Are Russia’s oil wells truly in danger of drying up?

Russia’s economy is heavily dependent on the energy sector. Oil and gas alone are estimated to account for 16 percent of GDP, 52 percent of the federal government’s revenue, and 70 percent of the country’s exports. Russia’s future without oil is inconceivable, and would debilitate the country tremendously. Therefore, investments in the exploration of new oil reserves are imperative, but current Western sanctions are complicating this.

Horror stories

Erginskoye is the last major oil deposit on dry land that Russia has in its known reserves. What will happen next? The head of Sberbank, German Gref, recently said that Russia’s supplies of the “black gold” would last up to 2028-2032, that is, only another 10-20 years. Experts and oil producers, however, do not agree.

March, Russian Energy Minister Alexander Novak said that Russia’s explored oil and gas reserves will last for more than 50 years, with production costs at only 10-15 dollars per barrel. Additionally, there is huge potential for hydrocarbons locked deep within the Arctic shelf.
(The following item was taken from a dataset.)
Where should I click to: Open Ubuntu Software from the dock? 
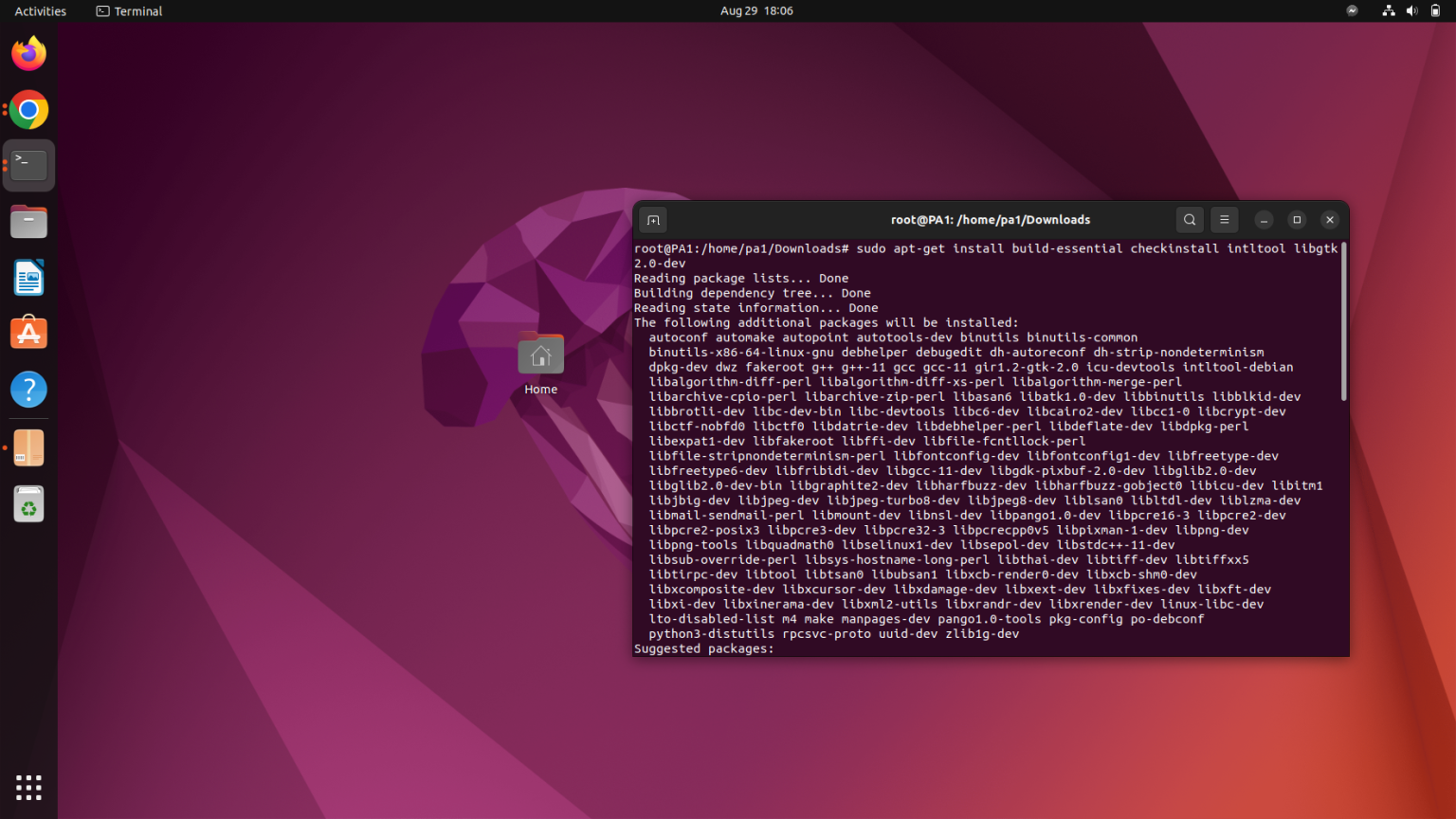click(28, 333)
“I’m amazed at these ‘horror stories,’ that oil in Russia will soon end and that ‘everything is lost,'” said Sergei Donskoi, Minister of Natural Resources and Ecology, in an interview with the TASS news agency. “In reality, our explored traditional hydrocarbon reserves will last for at least 30 years, and this is if we don’t invest in geological exploration and new technologies. But of course we’re investing all the time, which is why in 30 years there’ll be enough for another 30 years.”

Some of the deposits in Western Siberia are indeed close to exhaustion, but there are many large deposits with reserves of billions of barrels that have not been tapped. For example, those in the Western Siberian basin shelf are estimated at 3.6 billion barrels, and those in the Barents Sea shelf are estimated at 7.4 billion barrels.

The challenge with those areas, however, is that it’s necessary to build infrastructure basically from scratch, said Roman Tkachuk of Alpari. Also, oil producers would have to attract long-term financing, something that is not desirable at the current low oil prices. Furthermore, foreign partners would have to participate in order to guarantee markets.

“The most important thing about the shale revolution that took place in the U.S. is that it demonstrated the power of untraditional oil. This is a new type of oil that helped create new reserves. It not only concerns shale oil but also oil production from bitumen and so on,” said Simonov.

Sanctions bite

The cost of producing untraditional oil will be higher and it still has to be explored. “It’s one thing when you have more expensive oil, but it’s another thing when you have no oil at all. Japan, for example, doesn’t have any oil, but we do. America has shale oil, Canada has bitumen oil, Russia has Bazhen and shelf,” said Simonov.

As long as Brent costs below 60-70 dollars per barrel, Russian companies will continue squeezing the `black gold’ out of deposits in Western Siberia and Khanty-Mansi, drilling new wells. The period of low oil prices, however, will not be forever, and to extract oil from the Earth prices don’t need to be 100 dollars per barrel.

“Most of the projects in Eastern Siberia and the shelf become profitable when oil prices are between 60 and 80 dollars per barrel, but to develop the Arctic shelf it’s also necessary to attract modern technology from Western countries,” said Tkachuk. “That’s why the future of oil development may also depend on the issue of lifting sanctions.”